> **TO DO**
The line with "Given: Sort by Cost ($) column header", the line with "Click the Email", and all lines between them in the material below: return these exactly, and no others.

> **MATERIAL SUPPLIED**
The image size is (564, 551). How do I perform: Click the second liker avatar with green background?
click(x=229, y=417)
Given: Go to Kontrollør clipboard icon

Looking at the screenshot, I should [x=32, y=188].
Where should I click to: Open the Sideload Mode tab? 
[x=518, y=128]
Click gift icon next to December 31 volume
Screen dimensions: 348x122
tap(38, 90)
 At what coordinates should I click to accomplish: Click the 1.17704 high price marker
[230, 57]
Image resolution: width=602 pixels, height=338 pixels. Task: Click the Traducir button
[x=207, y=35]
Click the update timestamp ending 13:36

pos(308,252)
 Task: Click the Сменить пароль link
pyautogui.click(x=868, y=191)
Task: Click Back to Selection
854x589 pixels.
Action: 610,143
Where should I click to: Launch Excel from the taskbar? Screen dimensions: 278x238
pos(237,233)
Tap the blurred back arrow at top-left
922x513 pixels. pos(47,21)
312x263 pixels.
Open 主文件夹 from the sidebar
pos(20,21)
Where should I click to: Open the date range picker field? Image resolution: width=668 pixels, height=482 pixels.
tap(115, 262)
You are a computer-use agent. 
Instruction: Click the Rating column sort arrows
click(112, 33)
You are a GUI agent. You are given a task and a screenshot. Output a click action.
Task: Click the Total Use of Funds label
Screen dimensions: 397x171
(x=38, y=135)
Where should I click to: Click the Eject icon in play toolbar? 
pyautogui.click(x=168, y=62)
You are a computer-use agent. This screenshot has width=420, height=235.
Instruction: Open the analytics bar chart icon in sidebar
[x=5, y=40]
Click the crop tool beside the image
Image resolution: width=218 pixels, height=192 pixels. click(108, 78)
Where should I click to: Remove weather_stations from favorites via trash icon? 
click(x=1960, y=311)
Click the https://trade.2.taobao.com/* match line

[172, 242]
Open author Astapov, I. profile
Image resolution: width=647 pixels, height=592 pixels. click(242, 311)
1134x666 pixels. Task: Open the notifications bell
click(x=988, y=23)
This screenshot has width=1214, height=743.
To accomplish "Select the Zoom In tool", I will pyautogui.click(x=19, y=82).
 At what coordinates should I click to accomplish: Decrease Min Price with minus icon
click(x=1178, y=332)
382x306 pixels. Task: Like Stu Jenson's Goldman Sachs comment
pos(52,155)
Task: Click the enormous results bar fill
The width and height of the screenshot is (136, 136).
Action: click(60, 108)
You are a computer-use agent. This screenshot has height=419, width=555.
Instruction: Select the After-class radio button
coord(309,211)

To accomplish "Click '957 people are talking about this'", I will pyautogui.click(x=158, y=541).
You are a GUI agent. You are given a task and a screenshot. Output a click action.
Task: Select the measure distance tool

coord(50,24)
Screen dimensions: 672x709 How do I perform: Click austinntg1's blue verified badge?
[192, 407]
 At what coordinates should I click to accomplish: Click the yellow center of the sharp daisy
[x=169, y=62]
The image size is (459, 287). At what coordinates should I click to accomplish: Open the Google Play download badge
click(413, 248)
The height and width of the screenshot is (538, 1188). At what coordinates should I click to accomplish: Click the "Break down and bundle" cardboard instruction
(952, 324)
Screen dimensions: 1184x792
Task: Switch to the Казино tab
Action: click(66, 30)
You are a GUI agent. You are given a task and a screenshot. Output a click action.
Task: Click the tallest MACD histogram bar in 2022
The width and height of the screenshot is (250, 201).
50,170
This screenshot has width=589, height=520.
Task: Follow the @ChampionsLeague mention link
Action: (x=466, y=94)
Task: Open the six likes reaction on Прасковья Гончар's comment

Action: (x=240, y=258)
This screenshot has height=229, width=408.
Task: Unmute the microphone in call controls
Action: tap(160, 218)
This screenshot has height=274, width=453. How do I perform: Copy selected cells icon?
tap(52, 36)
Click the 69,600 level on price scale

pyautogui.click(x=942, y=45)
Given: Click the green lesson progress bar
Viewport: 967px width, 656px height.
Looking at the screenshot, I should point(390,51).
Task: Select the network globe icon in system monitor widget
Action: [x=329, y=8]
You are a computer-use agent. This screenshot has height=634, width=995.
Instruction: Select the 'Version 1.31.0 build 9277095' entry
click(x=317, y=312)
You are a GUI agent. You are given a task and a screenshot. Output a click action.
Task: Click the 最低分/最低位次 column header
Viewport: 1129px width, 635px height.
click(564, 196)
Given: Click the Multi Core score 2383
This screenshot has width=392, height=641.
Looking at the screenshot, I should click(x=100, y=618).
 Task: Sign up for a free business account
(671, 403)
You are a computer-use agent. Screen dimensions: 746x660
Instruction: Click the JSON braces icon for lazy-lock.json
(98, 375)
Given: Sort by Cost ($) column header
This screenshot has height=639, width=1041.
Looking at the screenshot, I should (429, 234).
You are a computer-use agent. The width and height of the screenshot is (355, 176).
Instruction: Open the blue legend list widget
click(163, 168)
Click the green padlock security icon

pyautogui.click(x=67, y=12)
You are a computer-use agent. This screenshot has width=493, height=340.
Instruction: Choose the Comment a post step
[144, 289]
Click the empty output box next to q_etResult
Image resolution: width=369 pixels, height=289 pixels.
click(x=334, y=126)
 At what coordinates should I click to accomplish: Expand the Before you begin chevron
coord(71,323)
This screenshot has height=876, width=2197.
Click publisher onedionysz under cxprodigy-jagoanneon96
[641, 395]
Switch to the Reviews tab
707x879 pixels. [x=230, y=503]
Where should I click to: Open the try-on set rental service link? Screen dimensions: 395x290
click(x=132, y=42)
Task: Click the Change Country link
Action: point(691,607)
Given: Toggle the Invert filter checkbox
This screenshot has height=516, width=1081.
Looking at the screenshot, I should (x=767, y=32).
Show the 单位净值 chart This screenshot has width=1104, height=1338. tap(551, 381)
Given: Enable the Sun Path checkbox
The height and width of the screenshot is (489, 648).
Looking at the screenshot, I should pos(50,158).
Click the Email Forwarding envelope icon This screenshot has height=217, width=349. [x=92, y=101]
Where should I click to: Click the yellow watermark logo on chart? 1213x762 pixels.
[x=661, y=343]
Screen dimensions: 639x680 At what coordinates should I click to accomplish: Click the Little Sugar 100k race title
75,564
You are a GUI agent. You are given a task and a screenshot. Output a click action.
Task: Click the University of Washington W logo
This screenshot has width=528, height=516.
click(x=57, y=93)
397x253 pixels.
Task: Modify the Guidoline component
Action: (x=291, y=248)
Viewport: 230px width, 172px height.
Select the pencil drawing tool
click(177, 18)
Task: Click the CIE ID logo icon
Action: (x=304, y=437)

> **EXERCISE RESULT**
Given: Sort by Cost ($) column header
This screenshot has height=639, width=1041.
Looking at the screenshot, I should (429, 234).
You are a computer-use agent. The width and height of the screenshot is (355, 176).
Instruction: Open the blue legend list widget
click(163, 168)
Click the green padlock security icon

pyautogui.click(x=67, y=12)
You are a computer-use agent. This screenshot has width=493, height=340.
Instruction: Choose the Comment a post step
[144, 289]
Click the empty output box next to q_etResult
Image resolution: width=369 pixels, height=289 pixels.
click(x=334, y=126)
 At what coordinates should I click to accomplish: Expand the Before you begin chevron
coord(71,323)
This screenshot has height=876, width=2197.
Click publisher onedionysz under cxprodigy-jagoanneon96
[641, 395]
Switch to the Reviews tab
707x879 pixels. [x=230, y=503]
Where should I click to: Open the try-on set rental service link? Screen dimensions: 395x290
click(x=132, y=42)
Task: Click the Change Country link
Action: point(691,607)
Given: Toggle the Invert filter checkbox
This screenshot has height=516, width=1081.
Looking at the screenshot, I should (x=767, y=32).
Show the 单位净值 chart This screenshot has width=1104, height=1338. tap(551, 381)
Given: Enable the Sun Path checkbox
The height and width of the screenshot is (489, 648).
Looking at the screenshot, I should pos(50,158).
Click the Email Forwarding envelope icon This screenshot has height=217, width=349. [x=92, y=101]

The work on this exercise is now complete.